Despite their place in the national mythology, banks are only artifacts of this epic of capital consolidation. They are not the only, or even the main, protagonists. Were the banks to be successfully resolved, turned into utilities that do, for the first time in fifty years, serve a public purpose, the other modes of exploitative extraction would live on (e.g. the military). And the current critique of banks rests on the complaint that Americans are now being treated like America has long treated the rest of the world—like colonized citizens. For the benefit of the rest of the world this realization is probably a good thing. But or us, it is a rude awakening.

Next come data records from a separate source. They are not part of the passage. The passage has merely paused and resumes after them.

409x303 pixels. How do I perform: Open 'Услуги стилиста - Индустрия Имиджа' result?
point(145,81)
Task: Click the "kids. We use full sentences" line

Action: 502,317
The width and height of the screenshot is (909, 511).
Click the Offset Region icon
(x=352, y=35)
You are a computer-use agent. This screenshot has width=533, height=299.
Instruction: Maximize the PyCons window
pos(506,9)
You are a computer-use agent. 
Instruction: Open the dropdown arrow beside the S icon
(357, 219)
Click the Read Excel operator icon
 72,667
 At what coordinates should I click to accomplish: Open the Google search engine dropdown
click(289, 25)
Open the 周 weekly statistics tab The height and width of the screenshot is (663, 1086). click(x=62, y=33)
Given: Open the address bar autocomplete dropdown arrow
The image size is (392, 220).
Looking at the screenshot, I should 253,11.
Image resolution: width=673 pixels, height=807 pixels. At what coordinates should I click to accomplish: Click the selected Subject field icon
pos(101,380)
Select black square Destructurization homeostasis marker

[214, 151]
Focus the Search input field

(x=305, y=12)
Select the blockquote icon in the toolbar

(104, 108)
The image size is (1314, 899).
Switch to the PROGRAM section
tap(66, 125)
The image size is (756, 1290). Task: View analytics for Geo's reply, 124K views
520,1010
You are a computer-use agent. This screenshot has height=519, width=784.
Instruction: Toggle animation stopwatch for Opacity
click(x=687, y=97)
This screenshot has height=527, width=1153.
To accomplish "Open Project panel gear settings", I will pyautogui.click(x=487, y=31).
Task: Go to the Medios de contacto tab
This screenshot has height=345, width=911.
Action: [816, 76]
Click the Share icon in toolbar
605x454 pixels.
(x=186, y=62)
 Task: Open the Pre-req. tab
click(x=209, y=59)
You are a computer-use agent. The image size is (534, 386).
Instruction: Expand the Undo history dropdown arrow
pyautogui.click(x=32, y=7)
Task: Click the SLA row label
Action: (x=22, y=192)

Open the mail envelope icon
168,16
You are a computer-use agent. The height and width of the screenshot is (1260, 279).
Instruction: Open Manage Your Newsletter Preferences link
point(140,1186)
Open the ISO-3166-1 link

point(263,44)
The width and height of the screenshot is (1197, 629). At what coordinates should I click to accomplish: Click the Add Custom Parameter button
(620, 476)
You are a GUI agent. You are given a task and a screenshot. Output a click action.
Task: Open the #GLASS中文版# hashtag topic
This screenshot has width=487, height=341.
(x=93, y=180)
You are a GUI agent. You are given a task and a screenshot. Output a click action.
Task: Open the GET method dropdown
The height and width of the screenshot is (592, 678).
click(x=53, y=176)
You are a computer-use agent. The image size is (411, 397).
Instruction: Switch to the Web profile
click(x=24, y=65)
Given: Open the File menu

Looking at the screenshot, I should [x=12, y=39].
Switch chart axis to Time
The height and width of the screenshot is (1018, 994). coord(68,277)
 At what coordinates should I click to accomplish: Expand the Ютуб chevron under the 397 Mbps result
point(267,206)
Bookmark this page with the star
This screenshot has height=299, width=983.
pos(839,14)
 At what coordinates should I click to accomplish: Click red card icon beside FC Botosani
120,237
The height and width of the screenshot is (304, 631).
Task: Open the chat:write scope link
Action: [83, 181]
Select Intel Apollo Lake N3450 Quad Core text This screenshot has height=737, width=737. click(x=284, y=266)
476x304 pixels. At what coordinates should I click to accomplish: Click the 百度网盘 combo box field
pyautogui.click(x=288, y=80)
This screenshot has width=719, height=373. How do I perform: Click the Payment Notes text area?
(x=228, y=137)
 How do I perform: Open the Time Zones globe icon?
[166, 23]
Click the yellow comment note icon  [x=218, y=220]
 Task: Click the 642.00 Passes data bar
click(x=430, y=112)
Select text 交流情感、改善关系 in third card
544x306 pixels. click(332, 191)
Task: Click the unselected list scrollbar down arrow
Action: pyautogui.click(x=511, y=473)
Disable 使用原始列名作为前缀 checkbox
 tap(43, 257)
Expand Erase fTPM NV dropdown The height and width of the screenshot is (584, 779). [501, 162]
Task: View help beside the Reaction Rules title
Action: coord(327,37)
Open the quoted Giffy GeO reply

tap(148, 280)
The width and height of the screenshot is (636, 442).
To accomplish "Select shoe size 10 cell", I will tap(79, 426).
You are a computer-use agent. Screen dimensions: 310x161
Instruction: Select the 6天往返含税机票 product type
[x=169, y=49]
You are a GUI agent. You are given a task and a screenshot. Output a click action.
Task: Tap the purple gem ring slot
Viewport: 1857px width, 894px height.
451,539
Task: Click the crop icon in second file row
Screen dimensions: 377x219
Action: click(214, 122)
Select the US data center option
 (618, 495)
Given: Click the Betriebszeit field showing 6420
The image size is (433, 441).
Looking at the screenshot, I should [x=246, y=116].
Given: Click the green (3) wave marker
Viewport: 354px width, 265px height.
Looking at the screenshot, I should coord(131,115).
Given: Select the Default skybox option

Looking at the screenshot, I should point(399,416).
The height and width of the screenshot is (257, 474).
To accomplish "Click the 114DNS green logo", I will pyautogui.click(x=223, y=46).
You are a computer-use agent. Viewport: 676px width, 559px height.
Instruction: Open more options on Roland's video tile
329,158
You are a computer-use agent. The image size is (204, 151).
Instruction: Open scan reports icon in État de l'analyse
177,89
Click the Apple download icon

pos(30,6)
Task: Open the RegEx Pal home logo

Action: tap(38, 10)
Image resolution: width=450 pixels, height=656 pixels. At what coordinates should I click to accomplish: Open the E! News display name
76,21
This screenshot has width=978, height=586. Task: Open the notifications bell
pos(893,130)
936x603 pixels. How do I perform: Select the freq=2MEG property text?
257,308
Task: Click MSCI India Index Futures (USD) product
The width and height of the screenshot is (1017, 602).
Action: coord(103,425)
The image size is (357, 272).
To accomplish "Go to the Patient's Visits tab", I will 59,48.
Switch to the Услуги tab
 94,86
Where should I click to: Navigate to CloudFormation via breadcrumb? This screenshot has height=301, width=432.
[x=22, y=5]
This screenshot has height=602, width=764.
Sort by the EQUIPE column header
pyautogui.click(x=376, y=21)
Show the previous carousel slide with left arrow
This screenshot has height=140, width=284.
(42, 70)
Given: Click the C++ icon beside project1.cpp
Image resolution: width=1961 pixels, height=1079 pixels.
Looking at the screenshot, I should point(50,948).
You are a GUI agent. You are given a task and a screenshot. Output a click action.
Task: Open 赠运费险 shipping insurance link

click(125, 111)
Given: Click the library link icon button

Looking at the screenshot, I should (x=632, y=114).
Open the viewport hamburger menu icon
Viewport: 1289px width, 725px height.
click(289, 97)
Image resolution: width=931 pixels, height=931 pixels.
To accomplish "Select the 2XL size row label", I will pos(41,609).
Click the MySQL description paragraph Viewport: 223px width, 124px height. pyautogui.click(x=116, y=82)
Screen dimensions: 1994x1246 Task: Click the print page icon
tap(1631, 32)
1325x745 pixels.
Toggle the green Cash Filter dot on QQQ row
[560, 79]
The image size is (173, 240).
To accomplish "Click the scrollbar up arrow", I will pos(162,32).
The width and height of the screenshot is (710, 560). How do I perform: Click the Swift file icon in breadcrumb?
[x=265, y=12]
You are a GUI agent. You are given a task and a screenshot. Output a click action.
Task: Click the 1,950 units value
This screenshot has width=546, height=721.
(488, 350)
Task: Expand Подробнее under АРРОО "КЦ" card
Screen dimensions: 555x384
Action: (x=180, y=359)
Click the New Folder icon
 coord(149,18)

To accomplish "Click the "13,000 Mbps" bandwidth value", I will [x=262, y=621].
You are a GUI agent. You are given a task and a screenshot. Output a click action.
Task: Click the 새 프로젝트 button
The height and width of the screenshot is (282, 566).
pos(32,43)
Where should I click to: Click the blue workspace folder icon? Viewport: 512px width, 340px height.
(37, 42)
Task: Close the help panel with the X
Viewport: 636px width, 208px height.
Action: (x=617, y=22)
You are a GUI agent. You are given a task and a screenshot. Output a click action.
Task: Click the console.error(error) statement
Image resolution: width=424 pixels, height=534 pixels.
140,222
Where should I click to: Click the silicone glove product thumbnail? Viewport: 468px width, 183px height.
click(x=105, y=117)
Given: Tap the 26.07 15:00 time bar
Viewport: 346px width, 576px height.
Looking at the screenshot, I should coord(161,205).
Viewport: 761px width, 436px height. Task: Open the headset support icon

In reality, there was no resolution to the last crisis save bridging what could have been a temporary gap in banker bonuses. Many multiples of what anyone could ever pay has been gambled and only one banker need stub her toe or cut himself shaving and the gamble will be lost. The international financial system is as fragile as it has ever been and the only effective resolution before the next crisis hits would require rearranging the existing economic and political orders. This will not happen while so few are receiving so much of our social wealth.
Many bankers understand this. The race is on to take what remains before the next crisis erupts. News reports have the banks hiring private security forces, the new Pinkertons, to squash rebellion before it gains momentum. The surveillance state, built at our expense, is the servant of the bankers and corporate leaders. The bankers and corporations are the state. And even if one wanted to sit the next historical epic out, that option will be at the behest of history, not a choice that can be made by any one of us.
So, what to do? Step one is to stop contributing to our own demise. Strike May 1st. Strike May 2nd. Strike May 3rd. Strike until the power of economic extraction and exploitation is eliminated. Recognize that most of us have more shared interests with the poor and middle classes in other countries than we do with bankers and corporate executives in the U.S. Recognize that the values that the bankers and corporations have handed us are not our values, and are not even human values. Recognize that bankers and corporate executives can’t grow their own food, build their own houses, educate their own children or provide their own healthcare. Without us, they can’t do anything. Strike!
Rob Urie is an artist and political economist in New York.